*** Opening of Exercise material ***

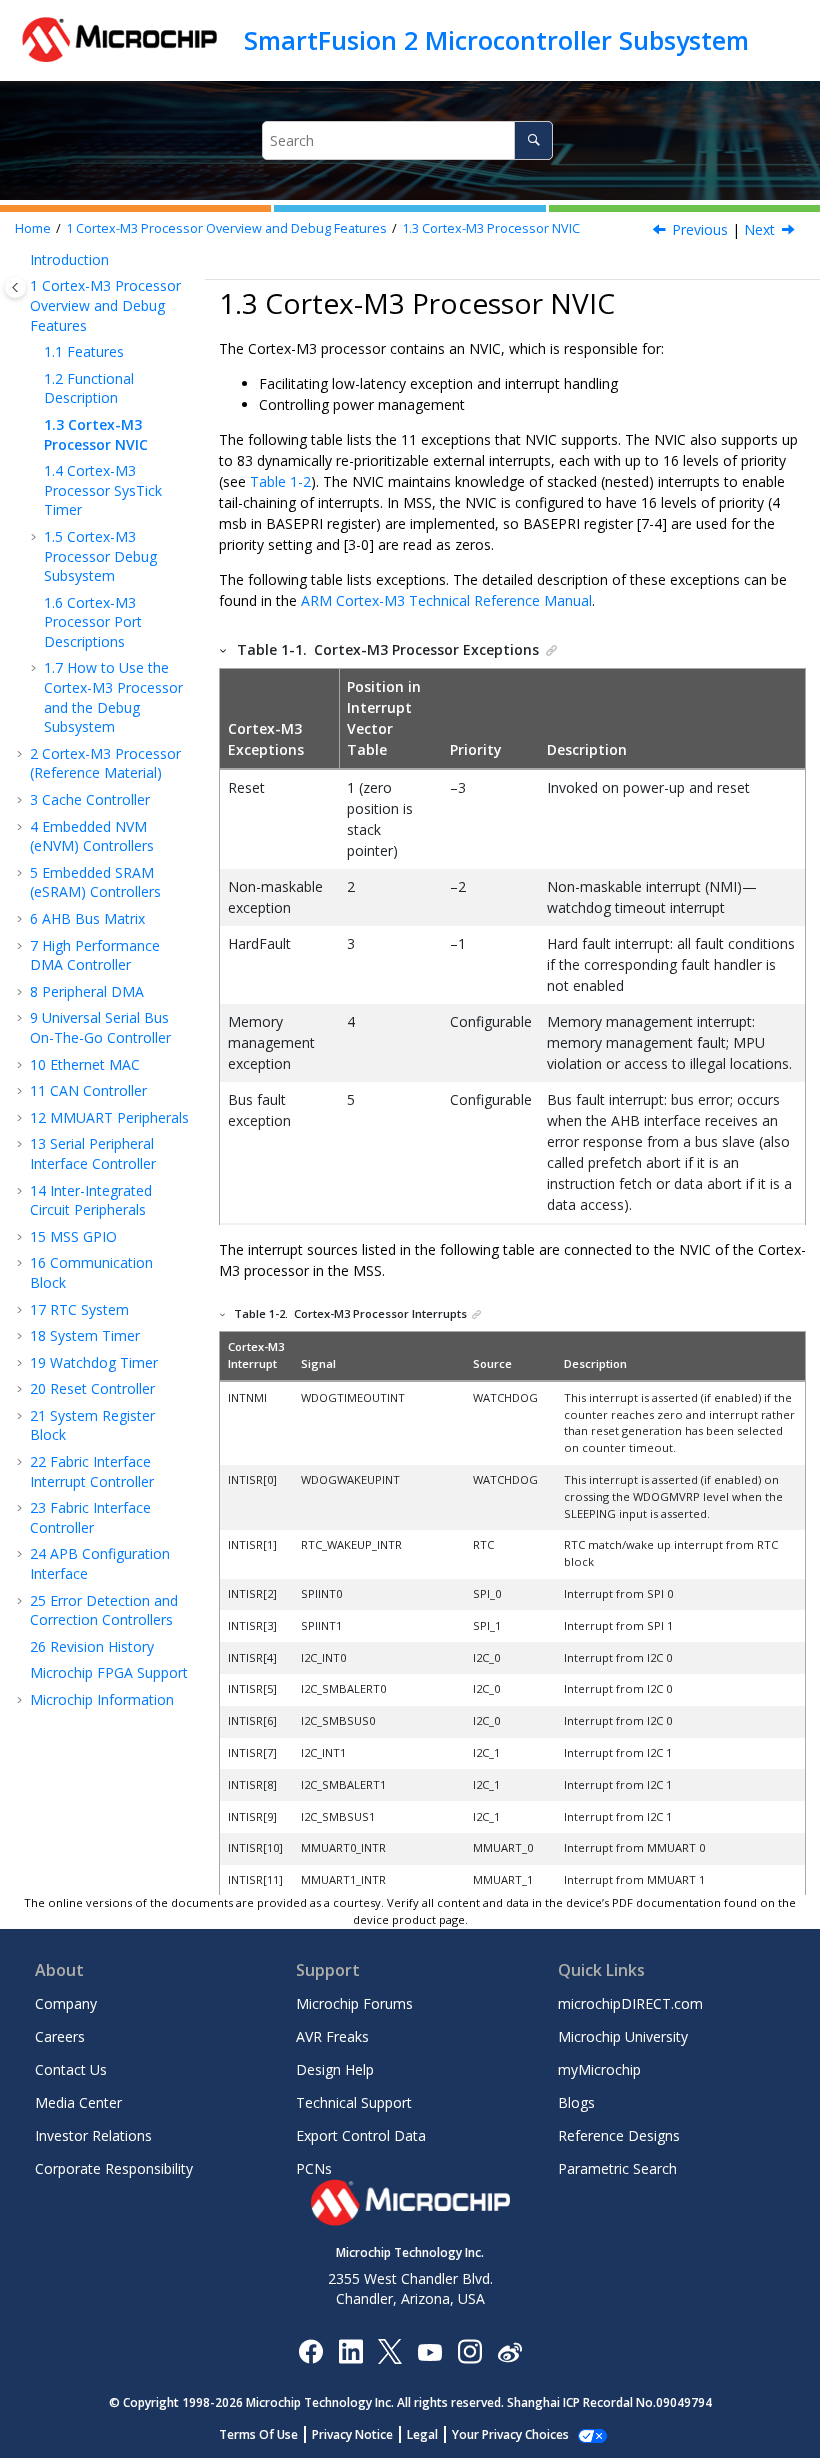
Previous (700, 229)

*** Close of Exercise material ***
*** Opening of Exercise material ***

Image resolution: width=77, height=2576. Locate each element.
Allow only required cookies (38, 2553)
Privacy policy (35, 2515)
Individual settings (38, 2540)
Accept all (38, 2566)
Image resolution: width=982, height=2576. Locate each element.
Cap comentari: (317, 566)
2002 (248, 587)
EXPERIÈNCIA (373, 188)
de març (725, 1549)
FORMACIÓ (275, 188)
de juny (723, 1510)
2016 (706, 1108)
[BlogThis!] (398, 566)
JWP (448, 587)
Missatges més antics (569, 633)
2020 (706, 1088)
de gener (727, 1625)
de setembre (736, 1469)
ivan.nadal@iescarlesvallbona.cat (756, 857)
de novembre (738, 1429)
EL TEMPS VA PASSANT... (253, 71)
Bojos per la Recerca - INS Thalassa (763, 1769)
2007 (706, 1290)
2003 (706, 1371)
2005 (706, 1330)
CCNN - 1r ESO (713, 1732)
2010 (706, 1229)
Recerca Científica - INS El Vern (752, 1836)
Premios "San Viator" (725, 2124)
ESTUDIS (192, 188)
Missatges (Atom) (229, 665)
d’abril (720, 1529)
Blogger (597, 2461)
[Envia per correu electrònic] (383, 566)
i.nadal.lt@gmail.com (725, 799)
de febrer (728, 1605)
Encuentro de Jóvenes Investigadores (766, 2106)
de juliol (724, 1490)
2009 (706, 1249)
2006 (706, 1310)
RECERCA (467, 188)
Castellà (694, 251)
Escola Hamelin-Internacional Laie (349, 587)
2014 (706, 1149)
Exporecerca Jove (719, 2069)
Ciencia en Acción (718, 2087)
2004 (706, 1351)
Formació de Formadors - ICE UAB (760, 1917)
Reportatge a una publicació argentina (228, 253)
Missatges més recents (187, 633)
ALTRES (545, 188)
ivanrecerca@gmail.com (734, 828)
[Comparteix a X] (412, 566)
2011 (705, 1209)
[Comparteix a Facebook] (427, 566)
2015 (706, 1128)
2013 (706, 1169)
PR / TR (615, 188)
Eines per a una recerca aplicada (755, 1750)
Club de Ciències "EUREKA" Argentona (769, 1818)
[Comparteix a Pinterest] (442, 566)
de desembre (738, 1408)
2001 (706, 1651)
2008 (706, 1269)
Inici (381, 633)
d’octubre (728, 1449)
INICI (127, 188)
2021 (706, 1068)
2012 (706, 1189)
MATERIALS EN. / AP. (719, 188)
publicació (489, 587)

*** Close of Exercise material ***

### Problem description
From the records above, give again exactly the lines running from the line with "d’octubre (728, 1449)" to the line with "publicació (489, 587)", inclusive.

### Reply
d’octubre (728, 1449)
INICI (127, 188)
2021 (706, 1068)
2012 (706, 1189)
MATERIALS EN. / AP. (719, 188)
publicació (489, 587)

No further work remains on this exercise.